■ Description of the task ■
Each line below is to be copied exactly as it appears.

[Start of Attachment]

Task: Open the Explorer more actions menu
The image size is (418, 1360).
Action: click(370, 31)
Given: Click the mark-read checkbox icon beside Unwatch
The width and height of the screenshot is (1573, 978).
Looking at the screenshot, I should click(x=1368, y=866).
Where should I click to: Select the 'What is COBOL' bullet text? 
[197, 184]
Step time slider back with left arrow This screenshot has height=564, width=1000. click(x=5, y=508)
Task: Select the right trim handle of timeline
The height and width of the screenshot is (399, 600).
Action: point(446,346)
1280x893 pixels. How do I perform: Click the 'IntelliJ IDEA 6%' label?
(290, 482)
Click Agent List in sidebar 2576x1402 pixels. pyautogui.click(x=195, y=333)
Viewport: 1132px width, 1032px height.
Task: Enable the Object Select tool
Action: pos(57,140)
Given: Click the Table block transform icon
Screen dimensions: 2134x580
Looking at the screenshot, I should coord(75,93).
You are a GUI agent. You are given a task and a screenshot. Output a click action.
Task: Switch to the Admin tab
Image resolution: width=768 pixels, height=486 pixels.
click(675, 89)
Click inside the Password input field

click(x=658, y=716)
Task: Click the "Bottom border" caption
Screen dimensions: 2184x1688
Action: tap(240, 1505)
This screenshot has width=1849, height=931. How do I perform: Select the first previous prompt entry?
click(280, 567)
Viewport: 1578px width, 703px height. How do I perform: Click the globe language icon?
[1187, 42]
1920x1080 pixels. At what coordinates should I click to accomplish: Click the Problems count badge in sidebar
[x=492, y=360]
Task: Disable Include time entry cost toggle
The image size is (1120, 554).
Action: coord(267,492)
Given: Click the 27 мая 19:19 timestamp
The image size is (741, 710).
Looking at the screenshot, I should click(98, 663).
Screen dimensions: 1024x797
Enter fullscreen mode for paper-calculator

[End of Attachment]

■ Written response ■
Task: Open the Explorer more actions menu
The image size is (418, 1360).
Action: click(370, 31)
Given: Click the mark-read checkbox icon beside Unwatch
The width and height of the screenshot is (1573, 978).
Looking at the screenshot, I should click(x=1368, y=866).
Where should I click to: Select the 'What is COBOL' bullet text? 
[197, 184]
Step time slider back with left arrow This screenshot has height=564, width=1000. click(x=5, y=508)
Task: Select the right trim handle of timeline
The height and width of the screenshot is (399, 600).
Action: point(446,346)
1280x893 pixels. How do I perform: Click the 'IntelliJ IDEA 6%' label?
(290, 482)
Click Agent List in sidebar 2576x1402 pixels. pyautogui.click(x=195, y=333)
Viewport: 1132px width, 1032px height.
Task: Enable the Object Select tool
Action: pos(57,140)
Given: Click the Table block transform icon
Screen dimensions: 2134x580
Looking at the screenshot, I should coord(75,93).
You are a GUI agent. You are given a task and a screenshot. Output a click action.
Task: Switch to the Admin tab
Image resolution: width=768 pixels, height=486 pixels.
click(675, 89)
Click inside the Password input field

click(x=658, y=716)
Task: Click the "Bottom border" caption
Screen dimensions: 2184x1688
Action: tap(240, 1505)
This screenshot has width=1849, height=931. How do I perform: Select the first previous prompt entry?
click(280, 567)
Viewport: 1578px width, 703px height. How do I perform: Click the globe language icon?
[1187, 42]
1920x1080 pixels. At what coordinates should I click to accomplish: Click the Problems count badge in sidebar
[x=492, y=360]
Task: Disable Include time entry cost toggle
The image size is (1120, 554).
Action: coord(267,492)
Given: Click the 27 мая 19:19 timestamp
The image size is (741, 710).
Looking at the screenshot, I should click(98, 663).
Screen dimensions: 1024x797
Enter fullscreen mode for paper-calculator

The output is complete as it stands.